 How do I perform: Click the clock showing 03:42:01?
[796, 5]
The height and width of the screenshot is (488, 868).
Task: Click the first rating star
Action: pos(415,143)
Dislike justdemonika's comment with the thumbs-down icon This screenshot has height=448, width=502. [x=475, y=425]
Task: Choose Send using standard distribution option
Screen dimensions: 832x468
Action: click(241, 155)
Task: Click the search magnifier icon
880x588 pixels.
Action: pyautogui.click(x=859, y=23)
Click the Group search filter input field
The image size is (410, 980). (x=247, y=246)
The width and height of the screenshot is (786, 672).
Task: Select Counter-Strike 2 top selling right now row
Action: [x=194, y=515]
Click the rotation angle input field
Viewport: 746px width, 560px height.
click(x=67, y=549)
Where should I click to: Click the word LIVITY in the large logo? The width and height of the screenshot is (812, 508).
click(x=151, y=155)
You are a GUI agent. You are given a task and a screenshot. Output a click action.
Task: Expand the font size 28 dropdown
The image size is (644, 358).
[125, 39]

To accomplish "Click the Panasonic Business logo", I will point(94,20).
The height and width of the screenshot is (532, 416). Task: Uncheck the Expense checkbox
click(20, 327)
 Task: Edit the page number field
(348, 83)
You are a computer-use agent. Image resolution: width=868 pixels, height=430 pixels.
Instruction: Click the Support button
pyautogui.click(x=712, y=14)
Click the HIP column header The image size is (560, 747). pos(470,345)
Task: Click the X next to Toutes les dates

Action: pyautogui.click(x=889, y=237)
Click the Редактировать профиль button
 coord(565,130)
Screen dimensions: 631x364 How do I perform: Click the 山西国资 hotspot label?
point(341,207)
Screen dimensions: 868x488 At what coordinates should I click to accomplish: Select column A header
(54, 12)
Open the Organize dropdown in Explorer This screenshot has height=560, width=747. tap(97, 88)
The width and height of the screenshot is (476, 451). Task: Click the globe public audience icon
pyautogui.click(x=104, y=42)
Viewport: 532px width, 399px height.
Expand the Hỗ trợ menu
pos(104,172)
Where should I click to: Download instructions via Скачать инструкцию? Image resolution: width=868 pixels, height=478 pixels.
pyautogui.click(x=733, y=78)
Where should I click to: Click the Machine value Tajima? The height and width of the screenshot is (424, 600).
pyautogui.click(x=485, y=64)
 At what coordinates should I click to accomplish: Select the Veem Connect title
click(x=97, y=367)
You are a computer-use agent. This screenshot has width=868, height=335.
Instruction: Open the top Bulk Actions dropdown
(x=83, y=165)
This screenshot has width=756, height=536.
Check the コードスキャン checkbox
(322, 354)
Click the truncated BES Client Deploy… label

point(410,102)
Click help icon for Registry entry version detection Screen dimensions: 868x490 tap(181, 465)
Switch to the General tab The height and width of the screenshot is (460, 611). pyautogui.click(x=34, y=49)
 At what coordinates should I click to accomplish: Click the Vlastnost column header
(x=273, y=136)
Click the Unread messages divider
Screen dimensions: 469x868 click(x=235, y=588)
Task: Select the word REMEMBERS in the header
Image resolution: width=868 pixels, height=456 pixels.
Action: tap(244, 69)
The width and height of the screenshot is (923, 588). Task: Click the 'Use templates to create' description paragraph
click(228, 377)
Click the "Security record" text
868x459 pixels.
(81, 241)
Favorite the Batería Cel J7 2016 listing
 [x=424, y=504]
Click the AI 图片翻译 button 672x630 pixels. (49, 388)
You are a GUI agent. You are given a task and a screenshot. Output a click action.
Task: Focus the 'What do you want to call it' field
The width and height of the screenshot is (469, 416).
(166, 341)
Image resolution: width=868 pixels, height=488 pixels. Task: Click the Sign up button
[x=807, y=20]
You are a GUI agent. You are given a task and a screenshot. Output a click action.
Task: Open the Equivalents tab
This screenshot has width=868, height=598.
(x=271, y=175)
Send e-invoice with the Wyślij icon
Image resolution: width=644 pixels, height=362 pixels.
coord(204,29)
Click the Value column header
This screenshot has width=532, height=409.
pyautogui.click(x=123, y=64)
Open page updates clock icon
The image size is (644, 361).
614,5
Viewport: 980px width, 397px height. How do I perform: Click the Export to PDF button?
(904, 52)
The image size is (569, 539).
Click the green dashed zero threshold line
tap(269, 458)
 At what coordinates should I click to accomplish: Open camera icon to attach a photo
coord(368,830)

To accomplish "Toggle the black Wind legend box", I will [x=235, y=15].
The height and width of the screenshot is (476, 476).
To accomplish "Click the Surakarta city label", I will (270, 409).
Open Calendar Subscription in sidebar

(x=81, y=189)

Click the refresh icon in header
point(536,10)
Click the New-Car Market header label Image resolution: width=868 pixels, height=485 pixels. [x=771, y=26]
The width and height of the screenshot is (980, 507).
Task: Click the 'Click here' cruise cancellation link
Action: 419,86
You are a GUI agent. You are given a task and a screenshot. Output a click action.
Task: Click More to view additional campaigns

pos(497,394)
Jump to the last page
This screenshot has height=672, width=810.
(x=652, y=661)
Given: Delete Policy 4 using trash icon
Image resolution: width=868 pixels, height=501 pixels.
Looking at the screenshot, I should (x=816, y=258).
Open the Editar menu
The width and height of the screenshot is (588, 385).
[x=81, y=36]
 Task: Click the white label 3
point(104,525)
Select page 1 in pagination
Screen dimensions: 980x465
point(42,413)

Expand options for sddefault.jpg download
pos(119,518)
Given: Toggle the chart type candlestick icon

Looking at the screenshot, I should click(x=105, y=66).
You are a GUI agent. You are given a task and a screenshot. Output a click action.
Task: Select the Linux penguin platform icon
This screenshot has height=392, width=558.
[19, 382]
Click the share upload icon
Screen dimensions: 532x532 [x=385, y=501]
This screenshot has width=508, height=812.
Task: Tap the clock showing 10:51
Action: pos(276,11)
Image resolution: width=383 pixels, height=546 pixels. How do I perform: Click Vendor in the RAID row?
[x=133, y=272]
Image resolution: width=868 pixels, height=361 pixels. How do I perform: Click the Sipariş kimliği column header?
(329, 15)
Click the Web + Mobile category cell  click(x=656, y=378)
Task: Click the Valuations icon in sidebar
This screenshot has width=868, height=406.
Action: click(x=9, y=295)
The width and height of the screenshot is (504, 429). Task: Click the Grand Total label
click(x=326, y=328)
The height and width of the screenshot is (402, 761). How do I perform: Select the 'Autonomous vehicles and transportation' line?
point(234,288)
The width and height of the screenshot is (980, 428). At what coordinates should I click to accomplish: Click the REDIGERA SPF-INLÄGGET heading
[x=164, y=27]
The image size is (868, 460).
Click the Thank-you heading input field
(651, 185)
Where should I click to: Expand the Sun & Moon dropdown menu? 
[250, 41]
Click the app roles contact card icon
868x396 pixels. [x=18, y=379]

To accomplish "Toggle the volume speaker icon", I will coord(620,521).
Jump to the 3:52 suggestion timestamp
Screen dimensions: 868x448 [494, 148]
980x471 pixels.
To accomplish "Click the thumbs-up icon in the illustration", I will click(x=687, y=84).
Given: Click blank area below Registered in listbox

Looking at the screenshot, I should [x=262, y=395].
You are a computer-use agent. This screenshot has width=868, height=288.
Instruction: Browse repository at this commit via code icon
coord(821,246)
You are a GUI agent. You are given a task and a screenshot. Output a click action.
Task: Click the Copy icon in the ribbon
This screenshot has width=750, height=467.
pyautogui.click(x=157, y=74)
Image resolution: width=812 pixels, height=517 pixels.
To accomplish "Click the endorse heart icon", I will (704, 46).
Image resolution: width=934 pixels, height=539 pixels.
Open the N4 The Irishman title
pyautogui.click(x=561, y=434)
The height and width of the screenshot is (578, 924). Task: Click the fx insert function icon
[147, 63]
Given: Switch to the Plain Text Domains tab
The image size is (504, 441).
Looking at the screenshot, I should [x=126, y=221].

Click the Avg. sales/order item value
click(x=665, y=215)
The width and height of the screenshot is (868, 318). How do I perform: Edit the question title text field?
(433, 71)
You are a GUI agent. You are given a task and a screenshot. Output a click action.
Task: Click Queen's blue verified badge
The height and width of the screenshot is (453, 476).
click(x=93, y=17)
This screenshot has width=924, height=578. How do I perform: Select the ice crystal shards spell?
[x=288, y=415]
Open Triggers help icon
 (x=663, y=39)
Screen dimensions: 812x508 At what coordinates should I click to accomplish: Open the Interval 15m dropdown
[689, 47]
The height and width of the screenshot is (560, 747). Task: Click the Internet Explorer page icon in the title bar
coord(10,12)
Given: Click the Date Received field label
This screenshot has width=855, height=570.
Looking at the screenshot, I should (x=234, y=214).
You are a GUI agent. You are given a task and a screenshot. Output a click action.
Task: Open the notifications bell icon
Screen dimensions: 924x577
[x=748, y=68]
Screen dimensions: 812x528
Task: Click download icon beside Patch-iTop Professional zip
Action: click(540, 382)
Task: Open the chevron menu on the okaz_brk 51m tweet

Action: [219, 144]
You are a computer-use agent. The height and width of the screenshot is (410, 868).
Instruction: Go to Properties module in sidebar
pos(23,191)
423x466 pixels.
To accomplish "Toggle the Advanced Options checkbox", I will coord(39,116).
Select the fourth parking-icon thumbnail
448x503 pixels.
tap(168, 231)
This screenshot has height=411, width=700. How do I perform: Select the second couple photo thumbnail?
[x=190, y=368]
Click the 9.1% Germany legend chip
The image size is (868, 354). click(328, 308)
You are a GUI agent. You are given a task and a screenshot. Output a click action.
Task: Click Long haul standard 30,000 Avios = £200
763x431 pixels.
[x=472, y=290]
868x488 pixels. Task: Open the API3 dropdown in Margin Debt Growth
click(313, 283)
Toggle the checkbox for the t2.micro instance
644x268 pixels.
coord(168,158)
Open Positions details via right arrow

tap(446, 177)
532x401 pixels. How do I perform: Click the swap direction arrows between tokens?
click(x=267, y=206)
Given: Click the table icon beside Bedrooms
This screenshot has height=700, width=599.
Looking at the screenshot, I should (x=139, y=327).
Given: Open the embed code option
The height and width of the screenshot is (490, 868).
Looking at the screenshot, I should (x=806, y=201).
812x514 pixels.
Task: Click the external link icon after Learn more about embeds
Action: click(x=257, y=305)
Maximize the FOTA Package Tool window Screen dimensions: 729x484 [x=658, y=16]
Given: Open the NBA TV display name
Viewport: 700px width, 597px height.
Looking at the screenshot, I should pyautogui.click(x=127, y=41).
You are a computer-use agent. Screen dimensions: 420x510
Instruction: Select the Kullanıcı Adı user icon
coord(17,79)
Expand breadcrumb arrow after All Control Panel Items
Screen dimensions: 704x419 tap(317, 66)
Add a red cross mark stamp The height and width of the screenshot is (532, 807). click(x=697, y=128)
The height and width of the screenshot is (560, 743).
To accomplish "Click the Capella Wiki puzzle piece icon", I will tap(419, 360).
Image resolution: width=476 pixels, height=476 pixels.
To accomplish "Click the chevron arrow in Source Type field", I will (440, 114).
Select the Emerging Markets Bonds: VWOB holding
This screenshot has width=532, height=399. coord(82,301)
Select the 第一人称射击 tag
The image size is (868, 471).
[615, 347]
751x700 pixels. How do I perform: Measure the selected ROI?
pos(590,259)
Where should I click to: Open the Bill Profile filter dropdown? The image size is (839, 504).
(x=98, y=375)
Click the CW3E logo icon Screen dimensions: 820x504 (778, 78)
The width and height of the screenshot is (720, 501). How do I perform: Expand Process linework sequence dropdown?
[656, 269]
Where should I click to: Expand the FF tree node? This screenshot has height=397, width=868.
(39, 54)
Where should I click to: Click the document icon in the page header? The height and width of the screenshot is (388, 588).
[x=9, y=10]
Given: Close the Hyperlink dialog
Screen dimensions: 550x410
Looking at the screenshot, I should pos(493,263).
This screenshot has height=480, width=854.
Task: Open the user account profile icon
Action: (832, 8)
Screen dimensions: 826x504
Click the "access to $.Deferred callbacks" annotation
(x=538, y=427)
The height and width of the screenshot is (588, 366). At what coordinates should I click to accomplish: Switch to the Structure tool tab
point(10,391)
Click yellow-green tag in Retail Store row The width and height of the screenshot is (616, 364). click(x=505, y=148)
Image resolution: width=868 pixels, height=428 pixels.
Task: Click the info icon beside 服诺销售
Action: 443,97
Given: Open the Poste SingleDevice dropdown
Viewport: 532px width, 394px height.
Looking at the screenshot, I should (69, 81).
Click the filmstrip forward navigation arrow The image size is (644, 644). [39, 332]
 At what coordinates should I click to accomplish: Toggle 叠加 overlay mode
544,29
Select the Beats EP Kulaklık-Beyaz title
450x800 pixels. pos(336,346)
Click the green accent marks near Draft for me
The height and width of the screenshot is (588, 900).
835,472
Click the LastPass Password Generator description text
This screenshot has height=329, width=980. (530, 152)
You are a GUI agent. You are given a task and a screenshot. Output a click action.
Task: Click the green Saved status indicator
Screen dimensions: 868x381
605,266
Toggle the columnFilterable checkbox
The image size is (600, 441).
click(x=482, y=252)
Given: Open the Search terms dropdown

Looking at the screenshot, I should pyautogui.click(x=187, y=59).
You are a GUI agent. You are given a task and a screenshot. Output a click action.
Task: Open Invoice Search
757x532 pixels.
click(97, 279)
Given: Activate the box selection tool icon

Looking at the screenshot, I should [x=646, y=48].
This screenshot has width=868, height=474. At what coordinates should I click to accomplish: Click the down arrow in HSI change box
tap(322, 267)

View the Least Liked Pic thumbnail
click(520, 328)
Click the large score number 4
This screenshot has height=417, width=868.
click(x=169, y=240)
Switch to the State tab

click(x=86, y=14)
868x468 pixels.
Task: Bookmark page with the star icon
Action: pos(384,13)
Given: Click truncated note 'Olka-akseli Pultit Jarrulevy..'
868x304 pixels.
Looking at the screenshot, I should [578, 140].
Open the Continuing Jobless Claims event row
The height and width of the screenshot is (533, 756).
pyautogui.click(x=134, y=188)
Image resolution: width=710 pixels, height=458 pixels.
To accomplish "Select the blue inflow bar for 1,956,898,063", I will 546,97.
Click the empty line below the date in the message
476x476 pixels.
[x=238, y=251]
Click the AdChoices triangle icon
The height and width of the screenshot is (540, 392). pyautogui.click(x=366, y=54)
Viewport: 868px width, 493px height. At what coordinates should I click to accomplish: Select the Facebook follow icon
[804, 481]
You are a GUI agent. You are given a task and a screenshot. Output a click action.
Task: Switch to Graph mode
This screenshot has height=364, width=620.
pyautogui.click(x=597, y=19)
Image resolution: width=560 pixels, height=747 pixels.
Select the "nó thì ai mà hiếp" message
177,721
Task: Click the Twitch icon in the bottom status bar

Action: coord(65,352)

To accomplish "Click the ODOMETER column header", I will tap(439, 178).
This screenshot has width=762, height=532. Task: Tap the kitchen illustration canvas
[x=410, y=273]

————

*PROBLEM:* Could you reproduce, exactly, every line above from the line with "Instruction: Select the" to the line with "The height and width of the screenshot is (560, 743).", and no other line? Both ends count.

*SOLUTION FOR THIS EXERCISE:*
Instruction: Select the Kullanıcı Adı user icon
coord(17,79)
Expand breadcrumb arrow after All Control Panel Items
Screen dimensions: 704x419 tap(317, 66)
Add a red cross mark stamp The height and width of the screenshot is (532, 807). click(x=697, y=128)
The height and width of the screenshot is (560, 743).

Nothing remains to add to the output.